Data section:
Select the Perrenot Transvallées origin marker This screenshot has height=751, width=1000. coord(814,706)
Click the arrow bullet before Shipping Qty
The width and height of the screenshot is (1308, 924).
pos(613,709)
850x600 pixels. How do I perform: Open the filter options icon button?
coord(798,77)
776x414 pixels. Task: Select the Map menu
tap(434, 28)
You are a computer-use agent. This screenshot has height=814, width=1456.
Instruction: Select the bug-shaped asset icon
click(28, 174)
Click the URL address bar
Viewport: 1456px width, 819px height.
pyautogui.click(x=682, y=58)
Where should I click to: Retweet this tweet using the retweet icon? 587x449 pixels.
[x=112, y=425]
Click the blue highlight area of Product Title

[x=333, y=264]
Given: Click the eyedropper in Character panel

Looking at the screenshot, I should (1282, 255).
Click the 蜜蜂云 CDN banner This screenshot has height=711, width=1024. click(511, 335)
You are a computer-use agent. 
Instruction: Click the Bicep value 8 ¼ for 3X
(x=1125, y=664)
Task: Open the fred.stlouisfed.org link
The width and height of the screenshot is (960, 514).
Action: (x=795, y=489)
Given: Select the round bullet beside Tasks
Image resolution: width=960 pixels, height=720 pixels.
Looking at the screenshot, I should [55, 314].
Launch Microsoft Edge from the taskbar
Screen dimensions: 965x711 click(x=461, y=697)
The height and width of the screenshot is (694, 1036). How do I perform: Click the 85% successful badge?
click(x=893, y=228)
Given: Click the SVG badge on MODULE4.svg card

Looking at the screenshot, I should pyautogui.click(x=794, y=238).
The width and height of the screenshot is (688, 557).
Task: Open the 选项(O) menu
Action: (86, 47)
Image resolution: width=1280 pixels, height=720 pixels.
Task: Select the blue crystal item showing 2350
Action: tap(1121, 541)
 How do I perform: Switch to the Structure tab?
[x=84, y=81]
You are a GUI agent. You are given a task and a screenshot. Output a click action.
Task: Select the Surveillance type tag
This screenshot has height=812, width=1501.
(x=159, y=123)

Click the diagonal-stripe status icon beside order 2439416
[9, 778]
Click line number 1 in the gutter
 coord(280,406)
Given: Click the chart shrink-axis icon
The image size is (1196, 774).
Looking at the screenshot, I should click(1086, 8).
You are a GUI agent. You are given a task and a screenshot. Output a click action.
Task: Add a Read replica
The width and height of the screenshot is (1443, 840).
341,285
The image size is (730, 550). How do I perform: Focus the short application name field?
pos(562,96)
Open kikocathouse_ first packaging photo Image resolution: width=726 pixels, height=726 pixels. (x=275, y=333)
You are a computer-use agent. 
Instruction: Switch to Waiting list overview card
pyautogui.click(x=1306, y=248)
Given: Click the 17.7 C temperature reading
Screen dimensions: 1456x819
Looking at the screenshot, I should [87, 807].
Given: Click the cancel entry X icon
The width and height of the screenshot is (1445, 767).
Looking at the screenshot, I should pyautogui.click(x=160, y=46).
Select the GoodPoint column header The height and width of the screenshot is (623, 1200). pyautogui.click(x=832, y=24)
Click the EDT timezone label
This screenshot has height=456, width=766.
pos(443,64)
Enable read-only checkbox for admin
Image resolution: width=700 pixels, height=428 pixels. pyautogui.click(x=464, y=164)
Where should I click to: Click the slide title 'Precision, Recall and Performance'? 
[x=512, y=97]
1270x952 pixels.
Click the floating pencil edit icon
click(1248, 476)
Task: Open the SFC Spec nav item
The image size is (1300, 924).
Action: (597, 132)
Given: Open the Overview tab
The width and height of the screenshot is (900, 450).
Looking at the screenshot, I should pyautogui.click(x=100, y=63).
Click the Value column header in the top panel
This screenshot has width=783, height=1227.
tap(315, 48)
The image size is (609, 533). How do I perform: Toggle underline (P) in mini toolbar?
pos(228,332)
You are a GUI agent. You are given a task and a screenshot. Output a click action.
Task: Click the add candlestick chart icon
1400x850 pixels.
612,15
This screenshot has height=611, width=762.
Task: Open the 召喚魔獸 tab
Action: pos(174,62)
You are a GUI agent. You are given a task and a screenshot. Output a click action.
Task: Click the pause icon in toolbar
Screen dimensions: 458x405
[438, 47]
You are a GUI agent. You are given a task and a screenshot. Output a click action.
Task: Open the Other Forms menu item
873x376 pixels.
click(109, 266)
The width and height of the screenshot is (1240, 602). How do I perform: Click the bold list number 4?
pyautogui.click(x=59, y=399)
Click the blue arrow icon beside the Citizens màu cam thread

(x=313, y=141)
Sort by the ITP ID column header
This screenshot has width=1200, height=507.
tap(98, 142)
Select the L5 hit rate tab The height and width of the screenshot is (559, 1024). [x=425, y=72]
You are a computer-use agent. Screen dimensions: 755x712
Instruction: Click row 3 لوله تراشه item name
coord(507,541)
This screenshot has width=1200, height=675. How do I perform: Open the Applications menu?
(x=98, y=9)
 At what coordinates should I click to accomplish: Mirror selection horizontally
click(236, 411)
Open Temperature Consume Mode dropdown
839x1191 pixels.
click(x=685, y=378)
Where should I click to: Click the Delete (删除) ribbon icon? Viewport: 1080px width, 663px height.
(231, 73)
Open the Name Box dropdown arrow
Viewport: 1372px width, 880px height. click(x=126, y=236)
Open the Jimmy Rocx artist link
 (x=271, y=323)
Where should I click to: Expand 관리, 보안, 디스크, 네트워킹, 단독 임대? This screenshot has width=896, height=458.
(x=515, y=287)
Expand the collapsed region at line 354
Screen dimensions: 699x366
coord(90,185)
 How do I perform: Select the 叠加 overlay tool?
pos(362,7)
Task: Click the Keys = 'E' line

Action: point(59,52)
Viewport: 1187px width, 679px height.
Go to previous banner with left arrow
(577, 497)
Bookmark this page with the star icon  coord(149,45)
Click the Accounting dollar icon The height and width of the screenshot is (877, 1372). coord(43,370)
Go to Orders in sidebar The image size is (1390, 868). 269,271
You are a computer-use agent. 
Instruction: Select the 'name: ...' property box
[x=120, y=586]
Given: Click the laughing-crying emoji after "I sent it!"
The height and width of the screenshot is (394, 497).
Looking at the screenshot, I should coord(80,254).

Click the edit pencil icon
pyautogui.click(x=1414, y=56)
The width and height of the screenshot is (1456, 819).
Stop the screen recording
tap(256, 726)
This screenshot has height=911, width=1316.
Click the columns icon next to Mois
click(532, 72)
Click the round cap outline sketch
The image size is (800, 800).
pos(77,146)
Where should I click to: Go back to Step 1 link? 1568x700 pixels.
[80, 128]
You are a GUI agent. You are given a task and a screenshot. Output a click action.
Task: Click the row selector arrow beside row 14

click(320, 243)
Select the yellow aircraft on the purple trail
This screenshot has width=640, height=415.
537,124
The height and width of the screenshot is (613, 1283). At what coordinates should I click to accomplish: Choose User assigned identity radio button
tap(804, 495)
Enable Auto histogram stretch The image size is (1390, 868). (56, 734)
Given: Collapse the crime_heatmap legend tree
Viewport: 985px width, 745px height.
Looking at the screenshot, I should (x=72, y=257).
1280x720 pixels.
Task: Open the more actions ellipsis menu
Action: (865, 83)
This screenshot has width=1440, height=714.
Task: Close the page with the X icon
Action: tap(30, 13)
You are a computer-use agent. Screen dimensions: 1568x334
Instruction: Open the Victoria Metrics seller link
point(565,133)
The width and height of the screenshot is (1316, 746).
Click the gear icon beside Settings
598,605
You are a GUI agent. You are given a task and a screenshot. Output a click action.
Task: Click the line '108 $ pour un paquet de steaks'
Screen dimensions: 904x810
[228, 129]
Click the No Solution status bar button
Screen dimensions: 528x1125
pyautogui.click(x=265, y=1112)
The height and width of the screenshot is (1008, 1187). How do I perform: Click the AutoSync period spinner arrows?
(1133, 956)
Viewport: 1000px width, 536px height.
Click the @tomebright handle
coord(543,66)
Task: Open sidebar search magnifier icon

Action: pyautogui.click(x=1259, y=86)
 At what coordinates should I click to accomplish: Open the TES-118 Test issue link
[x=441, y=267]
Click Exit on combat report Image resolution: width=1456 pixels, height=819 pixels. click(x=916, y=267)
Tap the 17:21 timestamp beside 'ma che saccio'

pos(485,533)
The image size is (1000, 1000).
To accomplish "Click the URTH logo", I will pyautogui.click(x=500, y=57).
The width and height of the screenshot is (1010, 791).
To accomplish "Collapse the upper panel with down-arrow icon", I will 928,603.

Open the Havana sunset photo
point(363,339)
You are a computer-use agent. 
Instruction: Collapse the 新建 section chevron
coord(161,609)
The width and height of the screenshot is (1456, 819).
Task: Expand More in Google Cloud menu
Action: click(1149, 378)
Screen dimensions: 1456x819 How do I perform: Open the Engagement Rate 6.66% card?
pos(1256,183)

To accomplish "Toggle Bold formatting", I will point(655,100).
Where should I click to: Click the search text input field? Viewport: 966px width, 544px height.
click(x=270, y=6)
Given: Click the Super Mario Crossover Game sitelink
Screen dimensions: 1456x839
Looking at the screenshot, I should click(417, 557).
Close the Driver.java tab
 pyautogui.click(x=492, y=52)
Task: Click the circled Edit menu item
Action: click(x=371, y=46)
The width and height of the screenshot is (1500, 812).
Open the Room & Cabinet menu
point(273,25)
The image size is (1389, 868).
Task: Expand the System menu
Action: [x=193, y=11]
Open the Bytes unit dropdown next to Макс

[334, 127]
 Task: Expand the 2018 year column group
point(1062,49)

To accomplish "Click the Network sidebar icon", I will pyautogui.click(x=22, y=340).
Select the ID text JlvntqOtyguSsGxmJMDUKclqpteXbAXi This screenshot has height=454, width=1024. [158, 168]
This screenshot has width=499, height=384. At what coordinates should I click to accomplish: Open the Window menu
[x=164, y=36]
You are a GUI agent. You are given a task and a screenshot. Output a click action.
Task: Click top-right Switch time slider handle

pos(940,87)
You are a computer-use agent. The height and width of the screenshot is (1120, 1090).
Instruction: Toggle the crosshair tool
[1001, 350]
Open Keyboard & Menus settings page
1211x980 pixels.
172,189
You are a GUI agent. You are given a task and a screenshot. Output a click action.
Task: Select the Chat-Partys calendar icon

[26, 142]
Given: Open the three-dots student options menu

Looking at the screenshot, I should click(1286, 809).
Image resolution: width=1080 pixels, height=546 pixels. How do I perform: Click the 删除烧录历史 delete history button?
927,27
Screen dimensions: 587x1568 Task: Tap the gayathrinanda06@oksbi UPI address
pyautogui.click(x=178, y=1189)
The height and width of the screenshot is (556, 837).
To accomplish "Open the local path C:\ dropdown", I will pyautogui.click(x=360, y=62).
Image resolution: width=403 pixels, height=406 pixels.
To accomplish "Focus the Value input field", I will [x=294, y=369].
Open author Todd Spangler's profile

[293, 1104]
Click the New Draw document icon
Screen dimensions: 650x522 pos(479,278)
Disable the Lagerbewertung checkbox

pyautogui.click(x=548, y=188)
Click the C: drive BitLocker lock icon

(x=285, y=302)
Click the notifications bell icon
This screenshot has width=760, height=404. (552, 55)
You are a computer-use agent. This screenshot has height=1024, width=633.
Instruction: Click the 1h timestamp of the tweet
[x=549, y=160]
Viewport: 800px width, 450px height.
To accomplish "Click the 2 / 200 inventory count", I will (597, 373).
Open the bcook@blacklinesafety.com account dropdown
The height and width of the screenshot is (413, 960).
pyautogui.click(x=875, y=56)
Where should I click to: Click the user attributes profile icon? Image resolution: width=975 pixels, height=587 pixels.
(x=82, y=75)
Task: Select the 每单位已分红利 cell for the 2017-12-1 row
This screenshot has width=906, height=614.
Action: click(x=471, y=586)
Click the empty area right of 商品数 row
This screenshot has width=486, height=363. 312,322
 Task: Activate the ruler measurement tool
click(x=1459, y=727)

Problem: Can you set down the material word for word, beginning at its very first line and stopping after the line that contains "Looking at the screenshot, I should [55, 314].", with that line included?

Finished task:
Select the Perrenot Transvallées origin marker This screenshot has height=751, width=1000. coord(814,706)
Click the arrow bullet before Shipping Qty
The width and height of the screenshot is (1308, 924).
pos(613,709)
850x600 pixels. How do I perform: Open the filter options icon button?
coord(798,77)
776x414 pixels. Task: Select the Map menu
tap(434, 28)
You are a computer-use agent. This screenshot has height=814, width=1456.
Instruction: Select the bug-shaped asset icon
click(28, 174)
Click the URL address bar
Viewport: 1456px width, 819px height.
pyautogui.click(x=682, y=58)
Where should I click to: Retweet this tweet using the retweet icon? 587x449 pixels.
[x=112, y=425]
Click the blue highlight area of Product Title

[x=333, y=264]
Given: Click the eyedropper in Character panel

Looking at the screenshot, I should (1282, 255).
Click the 蜜蜂云 CDN banner This screenshot has height=711, width=1024. click(511, 335)
You are a computer-use agent. 
Instruction: Click the Bicep value 8 ¼ for 3X
(x=1125, y=664)
Task: Open the fred.stlouisfed.org link
The width and height of the screenshot is (960, 514).
Action: (x=795, y=489)
Given: Select the round bullet beside Tasks
Image resolution: width=960 pixels, height=720 pixels.
Looking at the screenshot, I should [55, 314].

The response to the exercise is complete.